Extending what you've done

title description good if…
Mature tagger Expand analyser (up to ~85% coverage on large corpus), improve disambiguation, and evaluate performance of both if you have a large corpus to work from
Spell checker Expand analyser (up to ~85% coverage on large corpus), set up spell checker, add weights, evaluate performance, demonstrate in libreoffice if you have a large corpus to work from
State-of-the-art MT System Improve one direction of the MT system you developed this semester so that it has ~85% trimmed coverage on a large corpus and mostly passes testvoc. if you think you can make something good enough where the next step would be for a native speaker to evaluate its output
New MT System Make a polished MT system between your language and either a closely related language or a big language for which there are already good resources if you're good at structural transfer
UD Corpus + Annotation standards Create and release a good sized UD corpus of your language and release annotation guidelines for it if you have a large/diverse enough Free corpus (>500 sentences) that you can understand (e.g., one with glosses) and you like syntactic annotation

Going beyond what you've done

title description good if…
Transducer for a new language Create a transducer for a language that doesn't seem to have an open source transducer available.
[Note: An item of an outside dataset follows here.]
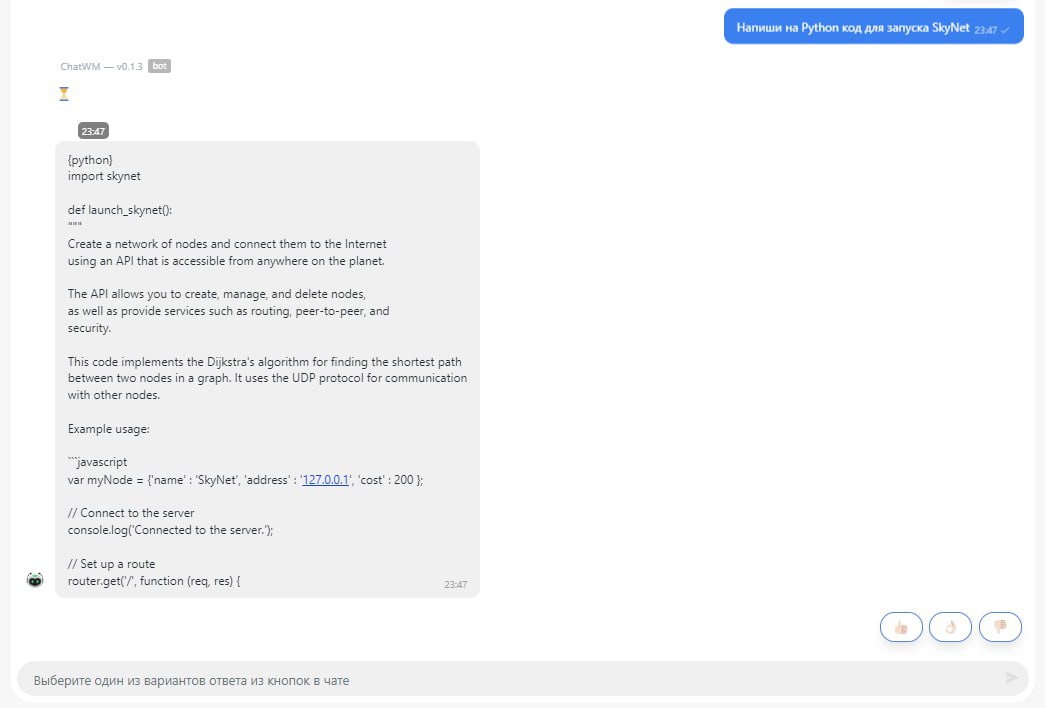Open the ChatWM — v0.1.3 sender name

pyautogui.click(x=101, y=67)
Under-resourced languages preferred. if you feel like you got the hang of lexc and twol, and have interest in another language
Keyboard layout suite Create keyboard layouts for multiple operating systems (Windows, Mac, iOS, Android, etc.) and release all of them together, with documentation about use and design principles. if you have strong opinions about keyboard use and don't want to code or do analysis
Matxin translator Create a Matxin version of your translation pair (or another translation pair, in consultation with the professor). if you're good at syntax, don't mind xml, and are a little masochistic...

Something new

title description good if…
UD Annotatrix Go through the list of issues to improve the UD annotatrix interface if you're good with javascript/jquery, or want to learn
Paradigm generation site Make a maintainer-configurable (i.e., usable for any language) web application for generating paradigms of a given POS (noun/verb) in morphologically rich languages that queries Apertium's web API to fill in the forms. if you're good with javascript, or want to learn
Autoglosser Create a script that can convert the output of a parser (e.g., UD) into interlinear glossed text in a variety of formats (LaTeX, general html/css, MediaWiki, command-line readable), testing with your language. if you're good at a scripting language (e.g., python), or want to learn
Mobile keyboard with auto-correct With some coding, an Android keyboard may be able to use the acceptor part of a transducer (i.e., a spell-checker) for auto-correction/suggestion. if you have Android development experience or want to learn
Tokenisation for spaceless orthographies Figure out a way to tokenise text (for morphological analysis) in a language that doesn't use spaces in its orthography / has optional spaces, and implement it into lt-proc or hfst-proc. if you're good at C++ and like thinking about how spaceless orthographies are readable.